This is another of our new women’s history lessons, that I am prompted to write as Americam women face the prospect of returning to the Dark Ages, far behind the women of Finland in the quality of our lives — which we are already today. (Note: I will clarify what I mean by quality of life for women in the coming weeks.)
The Victorian Cult of Domesticity in America
In America, the good Christian women who embraced and promoted the Cult of Domesticity were educated and living in the Northeast. They are the very women Phyllis Schlafly loves to hate today, calling us educated Eastern liberals living in glass bubbles and working against women’s interests — a thinking, female, anti-home and family mafia.
Let me not digress.
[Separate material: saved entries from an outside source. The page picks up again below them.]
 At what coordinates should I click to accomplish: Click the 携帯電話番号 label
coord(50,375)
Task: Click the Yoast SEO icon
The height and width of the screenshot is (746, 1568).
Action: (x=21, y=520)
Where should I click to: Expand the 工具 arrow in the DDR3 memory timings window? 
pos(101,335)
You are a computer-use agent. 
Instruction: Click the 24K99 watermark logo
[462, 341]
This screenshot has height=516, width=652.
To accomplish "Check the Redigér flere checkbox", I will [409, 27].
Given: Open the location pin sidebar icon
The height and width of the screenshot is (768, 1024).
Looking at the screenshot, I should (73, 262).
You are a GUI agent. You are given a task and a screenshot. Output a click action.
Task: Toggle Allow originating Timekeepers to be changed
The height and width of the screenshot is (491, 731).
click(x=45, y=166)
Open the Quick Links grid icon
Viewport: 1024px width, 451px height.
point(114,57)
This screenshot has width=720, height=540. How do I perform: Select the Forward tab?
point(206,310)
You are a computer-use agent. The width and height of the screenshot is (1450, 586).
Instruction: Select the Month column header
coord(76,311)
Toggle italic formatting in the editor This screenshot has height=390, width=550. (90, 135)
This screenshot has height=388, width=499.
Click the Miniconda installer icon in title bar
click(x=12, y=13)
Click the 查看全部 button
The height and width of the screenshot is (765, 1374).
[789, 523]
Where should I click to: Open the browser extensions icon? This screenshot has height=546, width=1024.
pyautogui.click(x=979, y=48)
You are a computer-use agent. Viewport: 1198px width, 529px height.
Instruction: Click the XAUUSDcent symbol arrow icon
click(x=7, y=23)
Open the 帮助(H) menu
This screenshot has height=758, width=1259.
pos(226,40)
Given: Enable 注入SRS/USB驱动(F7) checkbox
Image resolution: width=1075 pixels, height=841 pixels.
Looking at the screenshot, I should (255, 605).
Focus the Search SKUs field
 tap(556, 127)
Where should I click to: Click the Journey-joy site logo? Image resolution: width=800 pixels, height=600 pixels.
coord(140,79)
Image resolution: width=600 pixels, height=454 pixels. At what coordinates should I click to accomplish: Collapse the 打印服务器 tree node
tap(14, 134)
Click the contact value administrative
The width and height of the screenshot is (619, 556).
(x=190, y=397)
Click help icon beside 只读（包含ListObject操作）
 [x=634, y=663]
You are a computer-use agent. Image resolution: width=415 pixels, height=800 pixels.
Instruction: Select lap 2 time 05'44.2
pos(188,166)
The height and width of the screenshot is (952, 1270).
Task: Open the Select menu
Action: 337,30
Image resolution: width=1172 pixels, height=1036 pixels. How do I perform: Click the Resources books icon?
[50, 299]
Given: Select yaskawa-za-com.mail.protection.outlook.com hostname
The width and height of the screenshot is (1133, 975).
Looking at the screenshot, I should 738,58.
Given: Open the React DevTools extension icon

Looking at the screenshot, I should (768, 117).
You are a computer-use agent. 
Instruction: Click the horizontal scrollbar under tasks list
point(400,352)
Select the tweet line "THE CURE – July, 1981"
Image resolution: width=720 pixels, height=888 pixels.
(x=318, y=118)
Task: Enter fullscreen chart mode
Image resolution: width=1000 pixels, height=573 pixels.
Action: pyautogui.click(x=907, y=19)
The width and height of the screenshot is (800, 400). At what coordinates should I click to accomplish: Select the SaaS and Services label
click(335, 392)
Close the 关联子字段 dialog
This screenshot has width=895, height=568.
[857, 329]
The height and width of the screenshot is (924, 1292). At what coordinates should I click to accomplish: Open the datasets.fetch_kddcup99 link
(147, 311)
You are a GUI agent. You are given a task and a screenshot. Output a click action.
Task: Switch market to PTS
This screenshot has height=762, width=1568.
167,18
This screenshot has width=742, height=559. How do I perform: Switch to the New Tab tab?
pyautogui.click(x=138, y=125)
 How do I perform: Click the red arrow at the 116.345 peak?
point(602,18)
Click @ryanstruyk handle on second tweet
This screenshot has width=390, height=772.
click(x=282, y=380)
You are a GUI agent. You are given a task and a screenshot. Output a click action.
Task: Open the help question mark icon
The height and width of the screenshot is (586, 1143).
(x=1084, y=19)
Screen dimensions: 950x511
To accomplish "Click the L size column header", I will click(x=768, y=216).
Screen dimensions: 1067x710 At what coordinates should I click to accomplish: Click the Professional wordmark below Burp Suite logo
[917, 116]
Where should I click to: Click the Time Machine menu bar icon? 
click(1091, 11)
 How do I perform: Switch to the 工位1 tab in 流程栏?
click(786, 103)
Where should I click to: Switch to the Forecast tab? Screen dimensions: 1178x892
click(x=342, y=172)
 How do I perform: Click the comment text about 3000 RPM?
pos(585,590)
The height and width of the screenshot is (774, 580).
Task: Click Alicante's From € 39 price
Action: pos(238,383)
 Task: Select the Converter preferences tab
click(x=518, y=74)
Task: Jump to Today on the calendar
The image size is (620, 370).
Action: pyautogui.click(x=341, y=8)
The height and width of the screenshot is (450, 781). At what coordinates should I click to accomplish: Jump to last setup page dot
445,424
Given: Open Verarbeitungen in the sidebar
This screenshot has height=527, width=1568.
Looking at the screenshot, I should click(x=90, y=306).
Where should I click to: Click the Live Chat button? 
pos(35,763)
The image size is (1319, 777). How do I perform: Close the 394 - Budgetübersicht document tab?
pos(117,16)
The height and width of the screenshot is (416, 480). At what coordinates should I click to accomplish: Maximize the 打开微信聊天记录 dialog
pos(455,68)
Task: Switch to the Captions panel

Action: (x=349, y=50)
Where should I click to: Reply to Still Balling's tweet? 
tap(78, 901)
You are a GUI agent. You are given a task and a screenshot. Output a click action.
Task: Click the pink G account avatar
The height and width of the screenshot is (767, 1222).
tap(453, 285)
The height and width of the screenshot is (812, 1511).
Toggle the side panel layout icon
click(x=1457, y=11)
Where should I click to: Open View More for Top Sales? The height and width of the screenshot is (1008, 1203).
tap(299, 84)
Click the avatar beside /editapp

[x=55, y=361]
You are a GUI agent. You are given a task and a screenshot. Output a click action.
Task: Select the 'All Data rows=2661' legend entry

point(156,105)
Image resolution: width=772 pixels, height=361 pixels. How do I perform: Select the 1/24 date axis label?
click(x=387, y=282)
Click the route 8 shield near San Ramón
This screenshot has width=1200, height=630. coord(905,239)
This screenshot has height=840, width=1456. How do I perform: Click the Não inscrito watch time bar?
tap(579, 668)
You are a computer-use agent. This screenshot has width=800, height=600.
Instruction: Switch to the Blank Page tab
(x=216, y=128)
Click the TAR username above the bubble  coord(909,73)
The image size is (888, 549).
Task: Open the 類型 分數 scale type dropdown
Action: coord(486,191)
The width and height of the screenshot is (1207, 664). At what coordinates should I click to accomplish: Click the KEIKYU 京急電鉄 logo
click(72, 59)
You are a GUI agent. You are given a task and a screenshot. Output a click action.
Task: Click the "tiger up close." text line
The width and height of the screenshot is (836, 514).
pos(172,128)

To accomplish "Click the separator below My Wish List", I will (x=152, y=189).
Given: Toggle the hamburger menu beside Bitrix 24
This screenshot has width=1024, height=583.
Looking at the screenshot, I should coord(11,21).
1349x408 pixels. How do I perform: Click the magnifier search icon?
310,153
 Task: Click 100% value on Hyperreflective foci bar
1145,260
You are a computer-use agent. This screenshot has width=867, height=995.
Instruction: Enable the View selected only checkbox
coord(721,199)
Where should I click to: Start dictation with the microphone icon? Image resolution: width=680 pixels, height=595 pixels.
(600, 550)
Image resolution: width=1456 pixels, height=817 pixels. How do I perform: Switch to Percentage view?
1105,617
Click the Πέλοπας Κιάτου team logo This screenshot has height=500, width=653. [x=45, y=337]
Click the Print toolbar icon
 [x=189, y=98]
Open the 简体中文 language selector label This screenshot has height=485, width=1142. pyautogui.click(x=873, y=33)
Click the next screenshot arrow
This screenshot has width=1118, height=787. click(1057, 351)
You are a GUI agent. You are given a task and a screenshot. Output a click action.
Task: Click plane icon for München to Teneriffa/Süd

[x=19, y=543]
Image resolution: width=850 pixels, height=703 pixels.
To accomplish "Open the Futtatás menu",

Our focus today is the soulful and spiritual beauty of Victorian women.
According to Barbara Welter, author of the influential essay on this topic, “The Cult of True Womanhood: 1820–1860” (American Quarterly, Vol. 18, No. 2, Part i (Summer 1966), pp. 151–174), True Women were to hold the four cardinal virtues:
- Piety – believed to be more religious and spiritual than men
- Purity – pure in heart, mind, and body
- Submission – held in “perpetual childhood” where men dictated all actions and decisions
- Domesticity – a division between work and home, encouraged by the Industrial Revolution; men went out in the world to earn a living, home became the woman’s domain where a wife created a “haven in a heartless world” for her husband and children.